Every congressional district in the state will be affected by the redistricting. Most of the speculation is that the new 10th district will be centered in Olympia and could have major effects on the existing 3rd, 6th, 8th and 9th congressional districts. Pierce County could be divided among four different congressional districts under some scenarios.

While most of the attention has focused on the new congressional seat, more than $400 billion in federal funding annually is handed out to state and local governments based on population formulas.

“Much is riding on the results we announce today,” said Commerce Secretary Gary Locke, a former governor of Washington state. “The 2010 census will serve as a backbone for our political and economic system for years to come.”

The Census Bureau is part of the Commerce Department.

Washington Gov. Chris Gregoire was well aware of the impact the census would have on the state.

“At a critical time in our nation’s history, not only do I welcome the additional representation in our nation’s capital, I am pleased Washington state’s share of federal funding to support critical programs like Medicaid and education will also increase,” Gregoire said.

Experts had earlier predicted Washington state would pick up another congressional seat. It’s the third time in the last four censuses in which Washington has gained a seat.

“Around every political water cooler in the state of Washington right now, discussions are actively under way as every amateur politician is trying to speculate about where the new congressional district would be,” said Nick Handy, the state’s elections director.

An independent redistricting commission will draw up new congressional and legislative boundaries.
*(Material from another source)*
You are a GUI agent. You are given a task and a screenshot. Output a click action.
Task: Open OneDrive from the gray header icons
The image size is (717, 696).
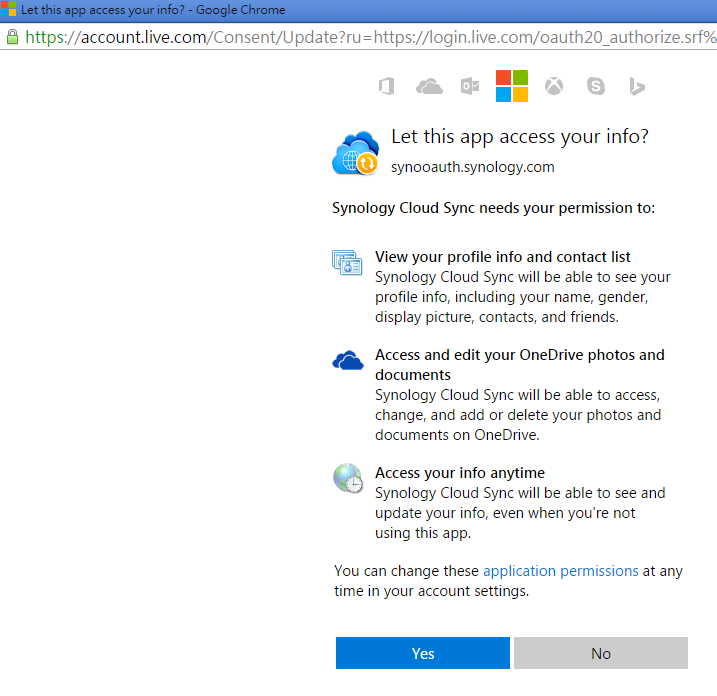point(429,87)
Washington is one of seven states in which redistricting has been taken out of the hands of the Legislature.

The commission has two Democrats, two Republicans and a nonvoting chairman. It takes support from three of the four commissioners to adopt new boundaries, though the Legislature could make minor adjustments.

Prior to 1983 the Legislature handled redistricting, but the issue was highly partisan, and at one point a federal judge had to appoint a special master to draw up new boundaries.

Voters in 1983 approved a constitutional amendment creating the independent commission.

The commission won’t get down to work until more detailed census figures are released early this spring. The new boundaries will be in effect for the 2012 election.

Adding a 10th congressional seat will put Washington in the group of medium to big states on Capitol Hill, said Matt Barreto, an associate professor of political science at the University of Washington.

“We could be a much more influential state, especially if our upward trajectory continues as most demographers believe,” he said. “Potentially we could get additional seats.”

Even though the commission has wide latitude, there are still some basic rules, Barreto said. The average population of a House district will now be 710,767, up from nearly 647,000 in the 2000 census. The commission will be bound by the “community of interest” standard, which Barreto said could mean “you probably couldn’t draw a district that stretches from the coast to Yakima.”

In addition, Barreto said, the rule of thumb in any redistricting is that incumbents get protected.

Both political parties will keep a close eye on the redistricting.

“We won’t know exactly where the new congressional seat will be located for some time,” said Luke Esser, chairman of the state Republican Party. “But wherever it is located, we look forward to electing a Republican to represent the new 10th Congressional District in 2012.”

Handy notes that the bipartisan makeup of the redistricting commission makes it “really hard to picture a political compromise that involves a district that has a heavy political makeup of one party.”

The Associated Press contributed to this report.